## Provided records
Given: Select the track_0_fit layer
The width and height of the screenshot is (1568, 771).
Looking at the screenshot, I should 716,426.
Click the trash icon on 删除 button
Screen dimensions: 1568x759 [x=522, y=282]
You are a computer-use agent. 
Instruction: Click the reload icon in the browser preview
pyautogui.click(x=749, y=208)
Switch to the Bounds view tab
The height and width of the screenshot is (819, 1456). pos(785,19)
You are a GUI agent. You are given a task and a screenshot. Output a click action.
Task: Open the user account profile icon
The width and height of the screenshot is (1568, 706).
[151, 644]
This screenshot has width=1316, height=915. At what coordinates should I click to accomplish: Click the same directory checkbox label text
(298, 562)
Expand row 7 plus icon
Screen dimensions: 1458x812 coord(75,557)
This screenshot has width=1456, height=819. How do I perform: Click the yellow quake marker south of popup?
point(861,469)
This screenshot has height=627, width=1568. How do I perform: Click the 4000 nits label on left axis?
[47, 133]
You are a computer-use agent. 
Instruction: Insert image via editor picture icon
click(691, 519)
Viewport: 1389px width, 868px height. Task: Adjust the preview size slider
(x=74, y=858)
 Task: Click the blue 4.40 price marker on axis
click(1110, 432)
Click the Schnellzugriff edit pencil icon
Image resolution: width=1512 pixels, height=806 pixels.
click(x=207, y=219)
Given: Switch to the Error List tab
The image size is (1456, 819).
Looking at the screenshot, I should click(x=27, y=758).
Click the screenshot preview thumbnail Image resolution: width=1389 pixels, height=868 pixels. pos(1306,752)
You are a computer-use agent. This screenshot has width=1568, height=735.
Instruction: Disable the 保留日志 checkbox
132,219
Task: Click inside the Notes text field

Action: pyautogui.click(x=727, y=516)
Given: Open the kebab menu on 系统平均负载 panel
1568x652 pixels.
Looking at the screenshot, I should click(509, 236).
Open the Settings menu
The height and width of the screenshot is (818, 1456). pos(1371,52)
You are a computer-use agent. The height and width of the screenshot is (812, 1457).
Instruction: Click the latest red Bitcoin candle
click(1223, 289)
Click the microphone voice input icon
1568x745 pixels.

## Exercise brief
Produce a word-for-word restatement of all the records.

## The completed task
Given: Select the track_0_fit layer
The width and height of the screenshot is (1568, 771).
Looking at the screenshot, I should 716,426.
Click the trash icon on 删除 button
Screen dimensions: 1568x759 [x=522, y=282]
You are a computer-use agent. 
Instruction: Click the reload icon in the browser preview
pyautogui.click(x=749, y=208)
Switch to the Bounds view tab
The height and width of the screenshot is (819, 1456). pos(785,19)
You are a GUI agent. You are given a task and a screenshot. Output a click action.
Task: Open the user account profile icon
The width and height of the screenshot is (1568, 706).
[151, 644]
This screenshot has width=1316, height=915. At what coordinates should I click to accomplish: Click the same directory checkbox label text
(298, 562)
Expand row 7 plus icon
Screen dimensions: 1458x812 coord(75,557)
This screenshot has width=1456, height=819. How do I perform: Click the yellow quake marker south of popup?
point(861,469)
This screenshot has height=627, width=1568. How do I perform: Click the 4000 nits label on left axis?
[47, 133]
You are a computer-use agent. 
Instruction: Insert image via editor picture icon
click(691, 519)
Viewport: 1389px width, 868px height. Task: Adjust the preview size slider
(x=74, y=858)
 Task: Click the blue 4.40 price marker on axis
click(1110, 432)
Click the Schnellzugriff edit pencil icon
Image resolution: width=1512 pixels, height=806 pixels.
click(x=207, y=219)
Given: Switch to the Error List tab
The image size is (1456, 819).
Looking at the screenshot, I should click(x=27, y=758).
Click the screenshot preview thumbnail Image resolution: width=1389 pixels, height=868 pixels. pos(1306,752)
You are a computer-use agent. This screenshot has width=1568, height=735.
Instruction: Disable the 保留日志 checkbox
132,219
Task: Click inside the Notes text field

Action: pyautogui.click(x=727, y=516)
Given: Open the kebab menu on 系统平均负载 panel
1568x652 pixels.
Looking at the screenshot, I should click(509, 236).
Open the Settings menu
The height and width of the screenshot is (818, 1456). pos(1371,52)
You are a computer-use agent. The height and width of the screenshot is (812, 1457).
Instruction: Click the latest red Bitcoin candle
click(1223, 289)
Click the microphone voice input icon
1568x745 pixels.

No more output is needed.